You see that starting from the model with an intercept and the effects specified in the INCLUDE= and START= options at step 0, the forward-swap selection method adds the effect `x2*x13` at step one, because this yields the maximum improvement in R square that can be obtained by adding a single effect. The forward-swap selection method now evaluates whether any effect swap yields a better eight-effect model (one with a higher R-square value). Because you specified the DETAILS=ALL option in the SELECTION statement, at each step where a swap is made you obtain a "Candidates" table that shows the R-square values for the evaluated swaps. Output 60.3.2 shows the "Candidates" for step 2. By default, only the best 10 swaps are displayed.

Output 60.3.2: Swap Candidates at Step 2

Best 10 Candidates
Rank Effect
Dropped
Effect
R-Square
1 x1*x2 x7*x11 0.9112
2 x2*x3 x7*x11 0.9112
3 x1*x2 x7 0.9065
4 x2*x3 x7 0.9065
5 x1*x2 x7*x7 0.9060
6 x2*x3 x7*x7 0.9060
7 x1*x2 x4*x7 0.9060
8 x2*x3 x4*x7 0.9060
9 x1*x2 x11 0.9058
10 x2*x3 x11 0.9058

You see that the best swap adds `x7*x11` and drops `x1*x2`. This yields an eight-effect model whose R-square value (0.9112) is larger than the R-square value (0.8992) of the eight-effect model at step 1. Hence this swap is made at step 2. At step 3, an even better eight-effect model than the model at step 2 is obtained by dropping `x2*x3` and adding `x1*x4`. No additional swap improves the R-square value, and so the model at step 3 is deemed to be the best eight-effect model. Although this is the best eight-effect model that can be found by this method given the starting model, it is not guaranteed that this model that has the highest R-square value among all possible models that consist of seven effects and an intercept.

Because the DETAILS=ALL option is specified in the SELECTION statement, details for the model at each step of the selection process are displayed. Output 60.3.3 provides details of the model at step 3.

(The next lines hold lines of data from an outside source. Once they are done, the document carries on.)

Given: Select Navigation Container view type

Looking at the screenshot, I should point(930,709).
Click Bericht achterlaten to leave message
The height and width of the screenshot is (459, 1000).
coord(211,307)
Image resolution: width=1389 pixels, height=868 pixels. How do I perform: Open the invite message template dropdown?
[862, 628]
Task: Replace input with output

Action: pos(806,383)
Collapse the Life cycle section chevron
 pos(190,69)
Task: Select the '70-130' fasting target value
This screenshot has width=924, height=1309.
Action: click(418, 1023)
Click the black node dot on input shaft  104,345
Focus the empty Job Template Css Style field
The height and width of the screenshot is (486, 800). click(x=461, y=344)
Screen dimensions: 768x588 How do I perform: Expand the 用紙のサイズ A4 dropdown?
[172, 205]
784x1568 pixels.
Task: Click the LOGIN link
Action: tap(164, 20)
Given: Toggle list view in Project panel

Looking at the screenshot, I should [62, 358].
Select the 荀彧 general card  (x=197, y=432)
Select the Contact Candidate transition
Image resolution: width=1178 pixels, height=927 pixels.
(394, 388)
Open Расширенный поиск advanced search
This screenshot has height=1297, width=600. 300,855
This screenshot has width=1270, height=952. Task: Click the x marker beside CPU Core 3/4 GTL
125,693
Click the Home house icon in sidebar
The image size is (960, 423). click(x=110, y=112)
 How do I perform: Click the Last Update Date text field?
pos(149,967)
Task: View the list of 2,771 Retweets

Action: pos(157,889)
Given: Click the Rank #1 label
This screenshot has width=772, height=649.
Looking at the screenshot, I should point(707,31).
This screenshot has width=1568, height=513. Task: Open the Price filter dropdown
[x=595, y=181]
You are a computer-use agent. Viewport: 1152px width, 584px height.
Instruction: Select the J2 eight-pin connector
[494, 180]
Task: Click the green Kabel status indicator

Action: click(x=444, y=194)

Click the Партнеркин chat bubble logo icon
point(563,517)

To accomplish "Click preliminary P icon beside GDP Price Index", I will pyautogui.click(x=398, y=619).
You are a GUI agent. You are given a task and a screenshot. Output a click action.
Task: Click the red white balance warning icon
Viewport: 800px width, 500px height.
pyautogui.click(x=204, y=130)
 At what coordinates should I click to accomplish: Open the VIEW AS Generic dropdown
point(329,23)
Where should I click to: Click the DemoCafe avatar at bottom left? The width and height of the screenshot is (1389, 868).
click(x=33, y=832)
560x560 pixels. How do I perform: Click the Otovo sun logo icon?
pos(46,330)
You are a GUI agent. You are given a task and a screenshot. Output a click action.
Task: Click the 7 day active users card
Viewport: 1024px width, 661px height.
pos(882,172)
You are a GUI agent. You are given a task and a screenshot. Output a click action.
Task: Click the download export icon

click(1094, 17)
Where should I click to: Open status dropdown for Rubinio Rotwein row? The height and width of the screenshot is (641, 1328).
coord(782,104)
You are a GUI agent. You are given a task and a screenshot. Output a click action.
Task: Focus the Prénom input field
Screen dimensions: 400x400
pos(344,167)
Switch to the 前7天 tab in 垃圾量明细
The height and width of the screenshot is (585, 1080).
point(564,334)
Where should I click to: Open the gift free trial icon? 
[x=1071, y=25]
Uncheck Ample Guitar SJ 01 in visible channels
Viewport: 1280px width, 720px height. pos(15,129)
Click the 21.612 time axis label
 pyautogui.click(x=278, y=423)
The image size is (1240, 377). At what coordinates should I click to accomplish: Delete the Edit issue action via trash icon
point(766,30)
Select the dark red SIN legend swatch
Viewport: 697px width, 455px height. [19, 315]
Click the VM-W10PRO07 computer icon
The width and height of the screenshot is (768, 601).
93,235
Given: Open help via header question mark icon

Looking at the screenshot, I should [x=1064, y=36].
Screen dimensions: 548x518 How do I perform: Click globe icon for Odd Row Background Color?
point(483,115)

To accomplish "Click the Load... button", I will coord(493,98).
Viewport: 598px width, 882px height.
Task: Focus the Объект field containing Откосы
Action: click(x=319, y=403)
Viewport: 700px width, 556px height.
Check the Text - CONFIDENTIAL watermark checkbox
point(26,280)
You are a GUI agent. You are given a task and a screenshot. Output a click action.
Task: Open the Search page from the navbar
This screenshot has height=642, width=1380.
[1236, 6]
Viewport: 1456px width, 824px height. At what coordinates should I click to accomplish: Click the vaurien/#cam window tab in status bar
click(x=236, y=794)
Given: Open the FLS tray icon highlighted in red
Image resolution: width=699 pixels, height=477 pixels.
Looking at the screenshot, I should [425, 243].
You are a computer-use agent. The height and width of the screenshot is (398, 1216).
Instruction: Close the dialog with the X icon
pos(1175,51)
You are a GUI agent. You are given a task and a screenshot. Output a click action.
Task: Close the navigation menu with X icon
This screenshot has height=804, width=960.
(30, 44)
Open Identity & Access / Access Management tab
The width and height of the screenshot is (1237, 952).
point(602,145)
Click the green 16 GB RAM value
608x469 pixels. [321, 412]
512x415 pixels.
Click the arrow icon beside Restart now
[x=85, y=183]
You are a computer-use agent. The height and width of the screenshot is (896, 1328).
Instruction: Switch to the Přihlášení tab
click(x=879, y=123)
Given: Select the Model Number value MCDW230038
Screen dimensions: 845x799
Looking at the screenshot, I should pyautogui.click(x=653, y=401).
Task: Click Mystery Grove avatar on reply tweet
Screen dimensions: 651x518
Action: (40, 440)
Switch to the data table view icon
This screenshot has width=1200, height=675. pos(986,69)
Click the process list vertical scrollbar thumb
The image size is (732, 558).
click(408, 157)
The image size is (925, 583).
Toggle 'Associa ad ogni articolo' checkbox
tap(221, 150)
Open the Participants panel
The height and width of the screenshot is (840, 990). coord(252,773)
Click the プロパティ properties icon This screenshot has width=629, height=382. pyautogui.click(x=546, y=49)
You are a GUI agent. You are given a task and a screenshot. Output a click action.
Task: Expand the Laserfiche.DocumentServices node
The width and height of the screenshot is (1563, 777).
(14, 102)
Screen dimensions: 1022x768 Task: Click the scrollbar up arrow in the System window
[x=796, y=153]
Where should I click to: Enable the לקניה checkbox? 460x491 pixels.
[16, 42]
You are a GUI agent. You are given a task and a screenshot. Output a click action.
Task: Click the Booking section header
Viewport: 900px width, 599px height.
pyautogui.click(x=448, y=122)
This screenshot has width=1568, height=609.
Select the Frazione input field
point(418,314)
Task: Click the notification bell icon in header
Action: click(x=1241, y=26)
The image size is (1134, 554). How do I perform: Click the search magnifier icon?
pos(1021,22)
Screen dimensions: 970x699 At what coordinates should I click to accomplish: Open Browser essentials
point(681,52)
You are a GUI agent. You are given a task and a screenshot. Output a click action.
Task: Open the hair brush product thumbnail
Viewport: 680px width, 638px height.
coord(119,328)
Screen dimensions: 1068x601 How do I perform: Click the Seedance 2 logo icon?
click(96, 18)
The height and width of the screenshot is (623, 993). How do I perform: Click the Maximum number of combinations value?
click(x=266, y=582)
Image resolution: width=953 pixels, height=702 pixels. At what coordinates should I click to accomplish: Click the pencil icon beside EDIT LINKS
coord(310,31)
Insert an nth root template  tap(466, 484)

Output 60.3.3: Model Details at Step 3

Analysis of Variance
Source DF Sum of
Squares
Mean
Square
F Value Pr > F
Model 7 108630 15519 15000.3 <.0001
Error 9992 10337 1.03455
Corrected Total 9999 118967

 Root MSE 1.01713 0.91311 0.91305 10350 10350 405.375 1.03373

Parameter Estimates
Parameter DF Estimate Standard
Error
t Value Pr > |t|
Intercept 1 0.012095 0.045712 0.26 0.7913
x1 1 3.087078 0.076390 40.41 <.0001
x2 1 7.775180 0.046815 166.08 <.0001
x3 1 -4.957140 0.070995 -69.82 <.0001
x1*x3 1 4.910115 0.122503 40.08 <.0001
x1*x4 1 0.890436 0.060523 14.71 <.0001
x7*x11 1 1.708469 0.045939 37.19 <.0001
x2*x13 1 2.584078 0.061506 42.01 <.0001

The forward-swap method continues to find the best nine-effect model, best 10-effect model, and so on until it obtains the best 15-effect model. At this point the selection terminates because you specified the MAXEF=15 option in the SELECTION statement. The R-square value increases at each step of the selection process. However, because you specified the CHOOSE=SBC criterion in the SELECTION statement, the final model selected is the model at step 6.